_Task description_
Print the lines of the listing below from the line with "Screen dimensions: 620x496" to the line with "(1002, 335)", both included, and nothing else.

···

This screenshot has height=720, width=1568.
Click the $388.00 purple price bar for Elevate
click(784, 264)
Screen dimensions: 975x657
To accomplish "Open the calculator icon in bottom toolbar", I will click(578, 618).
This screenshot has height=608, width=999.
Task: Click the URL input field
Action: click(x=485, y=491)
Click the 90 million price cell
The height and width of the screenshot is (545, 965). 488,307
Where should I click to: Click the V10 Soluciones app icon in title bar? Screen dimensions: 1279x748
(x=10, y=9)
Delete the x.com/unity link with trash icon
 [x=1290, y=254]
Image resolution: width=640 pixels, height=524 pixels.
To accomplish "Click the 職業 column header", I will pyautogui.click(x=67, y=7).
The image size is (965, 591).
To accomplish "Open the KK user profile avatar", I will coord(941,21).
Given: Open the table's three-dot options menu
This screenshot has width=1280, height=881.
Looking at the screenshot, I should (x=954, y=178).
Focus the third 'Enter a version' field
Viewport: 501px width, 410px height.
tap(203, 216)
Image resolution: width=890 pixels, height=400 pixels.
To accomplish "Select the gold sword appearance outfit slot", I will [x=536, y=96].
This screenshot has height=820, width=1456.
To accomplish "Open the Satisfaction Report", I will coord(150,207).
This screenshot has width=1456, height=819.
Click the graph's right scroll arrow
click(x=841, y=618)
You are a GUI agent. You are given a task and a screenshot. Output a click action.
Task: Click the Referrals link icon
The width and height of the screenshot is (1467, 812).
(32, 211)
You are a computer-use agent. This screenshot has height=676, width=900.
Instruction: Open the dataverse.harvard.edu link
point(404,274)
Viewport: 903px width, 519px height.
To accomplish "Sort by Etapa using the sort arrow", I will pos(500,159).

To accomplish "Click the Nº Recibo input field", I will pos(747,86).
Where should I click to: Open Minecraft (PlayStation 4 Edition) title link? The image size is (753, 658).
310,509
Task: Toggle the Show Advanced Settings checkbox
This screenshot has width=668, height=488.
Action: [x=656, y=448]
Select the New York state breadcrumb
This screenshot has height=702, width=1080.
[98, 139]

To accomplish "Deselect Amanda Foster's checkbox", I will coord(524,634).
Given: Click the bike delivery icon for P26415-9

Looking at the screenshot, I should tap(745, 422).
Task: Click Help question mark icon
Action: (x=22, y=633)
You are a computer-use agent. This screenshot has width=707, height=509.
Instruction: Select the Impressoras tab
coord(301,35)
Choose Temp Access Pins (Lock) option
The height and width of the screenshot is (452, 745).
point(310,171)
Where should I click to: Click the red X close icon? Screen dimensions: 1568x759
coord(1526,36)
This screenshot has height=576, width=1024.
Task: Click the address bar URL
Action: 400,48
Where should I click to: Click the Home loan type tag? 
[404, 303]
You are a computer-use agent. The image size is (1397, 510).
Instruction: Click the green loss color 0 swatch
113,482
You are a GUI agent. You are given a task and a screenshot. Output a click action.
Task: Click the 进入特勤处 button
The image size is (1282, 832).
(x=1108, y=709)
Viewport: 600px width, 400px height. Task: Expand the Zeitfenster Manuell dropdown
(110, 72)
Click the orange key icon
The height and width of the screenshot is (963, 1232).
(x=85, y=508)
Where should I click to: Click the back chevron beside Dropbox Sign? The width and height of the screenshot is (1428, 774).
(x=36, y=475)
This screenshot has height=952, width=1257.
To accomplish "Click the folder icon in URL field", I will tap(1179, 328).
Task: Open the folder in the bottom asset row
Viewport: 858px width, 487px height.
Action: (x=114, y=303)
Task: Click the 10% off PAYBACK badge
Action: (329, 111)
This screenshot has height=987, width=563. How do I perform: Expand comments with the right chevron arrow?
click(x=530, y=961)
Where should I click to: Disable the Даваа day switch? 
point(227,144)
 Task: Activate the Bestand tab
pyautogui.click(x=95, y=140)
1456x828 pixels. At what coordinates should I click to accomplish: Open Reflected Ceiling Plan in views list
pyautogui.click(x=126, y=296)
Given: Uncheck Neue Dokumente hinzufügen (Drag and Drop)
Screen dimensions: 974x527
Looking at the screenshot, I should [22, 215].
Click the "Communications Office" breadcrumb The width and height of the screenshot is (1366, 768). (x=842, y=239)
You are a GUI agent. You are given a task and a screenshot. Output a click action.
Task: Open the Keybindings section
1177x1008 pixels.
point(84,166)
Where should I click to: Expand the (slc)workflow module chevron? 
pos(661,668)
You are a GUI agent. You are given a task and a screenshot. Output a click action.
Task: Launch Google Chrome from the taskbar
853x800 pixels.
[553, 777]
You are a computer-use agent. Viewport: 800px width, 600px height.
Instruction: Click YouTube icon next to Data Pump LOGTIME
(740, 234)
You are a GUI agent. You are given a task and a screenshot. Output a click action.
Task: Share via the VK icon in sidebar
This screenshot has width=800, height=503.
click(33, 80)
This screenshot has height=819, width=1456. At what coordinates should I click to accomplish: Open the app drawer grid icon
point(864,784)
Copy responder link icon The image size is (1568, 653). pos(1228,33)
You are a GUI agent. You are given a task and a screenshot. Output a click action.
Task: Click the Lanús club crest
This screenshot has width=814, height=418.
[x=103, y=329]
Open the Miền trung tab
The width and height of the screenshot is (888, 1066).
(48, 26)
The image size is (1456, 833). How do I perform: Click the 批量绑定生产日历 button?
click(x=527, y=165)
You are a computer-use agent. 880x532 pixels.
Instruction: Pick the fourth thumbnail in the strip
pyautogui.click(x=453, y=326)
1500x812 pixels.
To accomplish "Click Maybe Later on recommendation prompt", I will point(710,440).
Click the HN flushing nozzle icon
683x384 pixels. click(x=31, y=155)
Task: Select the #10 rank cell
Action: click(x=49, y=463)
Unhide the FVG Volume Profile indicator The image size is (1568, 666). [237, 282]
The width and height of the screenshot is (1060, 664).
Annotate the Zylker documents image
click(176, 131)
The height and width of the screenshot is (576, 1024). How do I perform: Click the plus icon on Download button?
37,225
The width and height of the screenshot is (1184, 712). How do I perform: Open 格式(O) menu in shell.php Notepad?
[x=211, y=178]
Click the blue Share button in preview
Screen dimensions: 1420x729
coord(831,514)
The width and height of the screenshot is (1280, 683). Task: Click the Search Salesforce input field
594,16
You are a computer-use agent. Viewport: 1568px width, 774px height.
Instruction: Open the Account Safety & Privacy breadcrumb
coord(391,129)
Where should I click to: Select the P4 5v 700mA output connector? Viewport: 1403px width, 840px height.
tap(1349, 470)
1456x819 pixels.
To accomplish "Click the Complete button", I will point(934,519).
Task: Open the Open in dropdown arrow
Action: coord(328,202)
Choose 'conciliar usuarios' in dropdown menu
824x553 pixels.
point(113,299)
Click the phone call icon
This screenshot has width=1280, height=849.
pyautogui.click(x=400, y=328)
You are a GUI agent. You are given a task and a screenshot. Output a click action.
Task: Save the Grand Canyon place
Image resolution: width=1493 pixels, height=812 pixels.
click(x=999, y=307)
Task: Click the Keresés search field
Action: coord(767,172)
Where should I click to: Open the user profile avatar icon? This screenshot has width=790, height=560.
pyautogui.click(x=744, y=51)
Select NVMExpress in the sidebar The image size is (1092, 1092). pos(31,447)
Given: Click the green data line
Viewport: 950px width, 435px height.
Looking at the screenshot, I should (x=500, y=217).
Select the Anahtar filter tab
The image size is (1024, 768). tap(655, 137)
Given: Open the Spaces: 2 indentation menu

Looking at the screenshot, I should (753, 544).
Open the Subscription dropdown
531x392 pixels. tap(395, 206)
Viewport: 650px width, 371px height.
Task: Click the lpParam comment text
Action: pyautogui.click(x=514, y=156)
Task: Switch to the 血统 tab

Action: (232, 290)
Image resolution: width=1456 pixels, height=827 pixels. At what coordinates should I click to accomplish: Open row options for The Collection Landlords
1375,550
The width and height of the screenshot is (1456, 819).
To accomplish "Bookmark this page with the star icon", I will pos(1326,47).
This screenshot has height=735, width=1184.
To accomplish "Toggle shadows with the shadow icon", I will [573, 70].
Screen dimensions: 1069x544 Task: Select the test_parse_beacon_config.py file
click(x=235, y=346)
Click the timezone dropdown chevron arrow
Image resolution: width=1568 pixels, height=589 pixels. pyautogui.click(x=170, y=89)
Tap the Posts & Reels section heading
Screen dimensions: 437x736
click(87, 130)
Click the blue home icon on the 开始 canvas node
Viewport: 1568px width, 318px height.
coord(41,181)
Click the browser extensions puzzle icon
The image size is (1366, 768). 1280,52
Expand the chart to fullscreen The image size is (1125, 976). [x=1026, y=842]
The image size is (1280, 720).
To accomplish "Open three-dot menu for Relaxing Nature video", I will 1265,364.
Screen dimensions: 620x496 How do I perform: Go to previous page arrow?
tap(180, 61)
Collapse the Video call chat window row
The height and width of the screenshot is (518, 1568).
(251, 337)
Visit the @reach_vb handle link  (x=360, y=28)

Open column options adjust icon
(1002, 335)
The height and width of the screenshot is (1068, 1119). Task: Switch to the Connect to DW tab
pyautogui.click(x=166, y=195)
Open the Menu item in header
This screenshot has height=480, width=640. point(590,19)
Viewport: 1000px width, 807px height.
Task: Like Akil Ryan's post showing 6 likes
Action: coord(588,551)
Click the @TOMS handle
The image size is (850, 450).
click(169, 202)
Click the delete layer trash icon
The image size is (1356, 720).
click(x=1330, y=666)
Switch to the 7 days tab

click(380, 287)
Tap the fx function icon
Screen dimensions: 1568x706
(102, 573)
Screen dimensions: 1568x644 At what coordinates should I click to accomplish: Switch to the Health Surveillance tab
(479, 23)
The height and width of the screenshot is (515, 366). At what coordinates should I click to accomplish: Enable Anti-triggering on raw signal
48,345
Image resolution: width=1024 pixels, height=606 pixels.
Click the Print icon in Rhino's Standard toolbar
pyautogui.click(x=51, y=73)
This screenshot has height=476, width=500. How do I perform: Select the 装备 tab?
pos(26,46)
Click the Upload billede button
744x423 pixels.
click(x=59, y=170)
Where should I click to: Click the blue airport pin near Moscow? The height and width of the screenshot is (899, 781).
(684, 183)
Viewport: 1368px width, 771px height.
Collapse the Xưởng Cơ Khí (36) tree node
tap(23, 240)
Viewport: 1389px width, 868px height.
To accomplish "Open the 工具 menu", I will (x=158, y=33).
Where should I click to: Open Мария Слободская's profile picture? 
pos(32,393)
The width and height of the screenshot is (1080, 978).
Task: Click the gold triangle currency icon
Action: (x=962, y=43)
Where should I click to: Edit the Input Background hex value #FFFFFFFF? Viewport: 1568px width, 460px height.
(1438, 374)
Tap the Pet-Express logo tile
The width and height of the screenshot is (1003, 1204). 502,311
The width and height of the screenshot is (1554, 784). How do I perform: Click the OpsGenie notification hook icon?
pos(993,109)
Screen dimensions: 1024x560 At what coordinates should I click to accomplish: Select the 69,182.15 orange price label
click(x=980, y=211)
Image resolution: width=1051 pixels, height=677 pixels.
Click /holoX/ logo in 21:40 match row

···

_Output below_
Screen dimensions: 620x496 How do I perform: Go to previous page arrow?
tap(180, 61)
Collapse the Video call chat window row
The height and width of the screenshot is (518, 1568).
(251, 337)
Visit the @reach_vb handle link  (x=360, y=28)

Open column options adjust icon
(1002, 335)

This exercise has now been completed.